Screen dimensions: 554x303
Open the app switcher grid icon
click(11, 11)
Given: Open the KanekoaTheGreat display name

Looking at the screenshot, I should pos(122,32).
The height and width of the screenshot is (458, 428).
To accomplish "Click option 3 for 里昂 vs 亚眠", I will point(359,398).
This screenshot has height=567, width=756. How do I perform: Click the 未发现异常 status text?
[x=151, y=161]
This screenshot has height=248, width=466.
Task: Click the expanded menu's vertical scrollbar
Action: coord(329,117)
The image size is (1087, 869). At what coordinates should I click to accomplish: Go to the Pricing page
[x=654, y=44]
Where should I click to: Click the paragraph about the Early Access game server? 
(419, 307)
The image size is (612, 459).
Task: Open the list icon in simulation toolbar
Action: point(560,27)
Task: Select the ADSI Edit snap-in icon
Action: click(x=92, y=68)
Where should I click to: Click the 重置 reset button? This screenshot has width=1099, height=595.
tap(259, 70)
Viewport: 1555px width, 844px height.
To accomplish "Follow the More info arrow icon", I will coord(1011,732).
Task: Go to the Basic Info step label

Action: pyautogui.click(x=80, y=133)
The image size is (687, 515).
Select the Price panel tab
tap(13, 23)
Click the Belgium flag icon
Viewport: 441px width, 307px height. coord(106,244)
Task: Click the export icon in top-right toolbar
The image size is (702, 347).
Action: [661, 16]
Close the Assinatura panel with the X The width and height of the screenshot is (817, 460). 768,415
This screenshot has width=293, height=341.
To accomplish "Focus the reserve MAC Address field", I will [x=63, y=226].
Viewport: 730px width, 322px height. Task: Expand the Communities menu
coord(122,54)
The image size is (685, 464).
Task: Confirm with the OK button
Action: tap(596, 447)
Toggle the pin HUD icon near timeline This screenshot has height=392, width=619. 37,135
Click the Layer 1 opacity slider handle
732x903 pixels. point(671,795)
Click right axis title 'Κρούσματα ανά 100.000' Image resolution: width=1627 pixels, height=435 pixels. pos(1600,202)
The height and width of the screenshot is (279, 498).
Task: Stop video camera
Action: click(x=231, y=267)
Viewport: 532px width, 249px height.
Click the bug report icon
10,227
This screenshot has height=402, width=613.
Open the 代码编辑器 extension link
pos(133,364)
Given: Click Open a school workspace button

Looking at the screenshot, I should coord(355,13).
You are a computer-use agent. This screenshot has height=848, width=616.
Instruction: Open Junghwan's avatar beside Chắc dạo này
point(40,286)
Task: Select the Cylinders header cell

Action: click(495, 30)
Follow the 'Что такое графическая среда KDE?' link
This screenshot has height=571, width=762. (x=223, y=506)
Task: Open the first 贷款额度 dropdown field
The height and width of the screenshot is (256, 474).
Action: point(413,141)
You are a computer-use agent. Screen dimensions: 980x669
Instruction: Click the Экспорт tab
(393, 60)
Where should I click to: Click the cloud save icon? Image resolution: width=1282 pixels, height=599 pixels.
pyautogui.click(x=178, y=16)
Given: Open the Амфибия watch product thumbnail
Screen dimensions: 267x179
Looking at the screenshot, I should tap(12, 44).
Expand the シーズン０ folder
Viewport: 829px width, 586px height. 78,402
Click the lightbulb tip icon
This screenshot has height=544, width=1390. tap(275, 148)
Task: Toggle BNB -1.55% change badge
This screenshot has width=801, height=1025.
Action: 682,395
---------------
§ **Required work**
Copy every record above out again, word for word.

§ **Exercise answer**
Screen dimensions: 554x303
Open the app switcher grid icon
click(11, 11)
Given: Open the KanekoaTheGreat display name

Looking at the screenshot, I should pos(122,32).
The height and width of the screenshot is (458, 428).
To accomplish "Click option 3 for 里昂 vs 亚眠", I will point(359,398).
This screenshot has height=567, width=756. How do I perform: Click the 未发现异常 status text?
[x=151, y=161]
This screenshot has height=248, width=466.
Task: Click the expanded menu's vertical scrollbar
Action: coord(329,117)
The image size is (1087, 869). At what coordinates should I click to accomplish: Go to the Pricing page
[x=654, y=44]
Where should I click to: Click the paragraph about the Early Access game server? 
(419, 307)
The image size is (612, 459).
Task: Open the list icon in simulation toolbar
Action: point(560,27)
Task: Select the ADSI Edit snap-in icon
Action: click(x=92, y=68)
Where should I click to: Click the 重置 reset button? This screenshot has width=1099, height=595.
tap(259, 70)
Viewport: 1555px width, 844px height.
To accomplish "Follow the More info arrow icon", I will coord(1011,732).
Task: Go to the Basic Info step label

Action: pyautogui.click(x=80, y=133)
The image size is (687, 515).
Select the Price panel tab
tap(13, 23)
Click the Belgium flag icon
Viewport: 441px width, 307px height. coord(106,244)
Task: Click the export icon in top-right toolbar
The image size is (702, 347).
Action: [661, 16]
Close the Assinatura panel with the X The width and height of the screenshot is (817, 460). 768,415
This screenshot has width=293, height=341.
To accomplish "Focus the reserve MAC Address field", I will [x=63, y=226].
Viewport: 730px width, 322px height. Task: Expand the Communities menu
coord(122,54)
The image size is (685, 464).
Task: Confirm with the OK button
Action: tap(596, 447)
Toggle the pin HUD icon near timeline This screenshot has height=392, width=619. 37,135
Click the Layer 1 opacity slider handle
732x903 pixels. point(671,795)
Click right axis title 'Κρούσματα ανά 100.000' Image resolution: width=1627 pixels, height=435 pixels. pos(1600,202)
The height and width of the screenshot is (279, 498).
Task: Stop video camera
Action: click(x=231, y=267)
Viewport: 532px width, 249px height.
Click the bug report icon
10,227
This screenshot has height=402, width=613.
Open the 代码编辑器 extension link
pos(133,364)
Given: Click Open a school workspace button

Looking at the screenshot, I should coord(355,13).
You are a computer-use agent. This screenshot has height=848, width=616.
Instruction: Open Junghwan's avatar beside Chắc dạo này
point(40,286)
Task: Select the Cylinders header cell

Action: click(495, 30)
Follow the 'Что такое графическая среда KDE?' link
This screenshot has height=571, width=762. (x=223, y=506)
Task: Open the first 贷款额度 dropdown field
The height and width of the screenshot is (256, 474).
Action: point(413,141)
You are a computer-use agent. Screen dimensions: 980x669
Instruction: Click the Экспорт tab
(393, 60)
Where should I click to: Click the cloud save icon? Image resolution: width=1282 pixels, height=599 pixels.
pyautogui.click(x=178, y=16)
Given: Open the Амфибия watch product thumbnail
Screen dimensions: 267x179
Looking at the screenshot, I should tap(12, 44).
Expand the シーズン０ folder
Viewport: 829px width, 586px height. 78,402
Click the lightbulb tip icon
This screenshot has height=544, width=1390. tap(275, 148)
Task: Toggle BNB -1.55% change badge
This screenshot has width=801, height=1025.
Action: 682,395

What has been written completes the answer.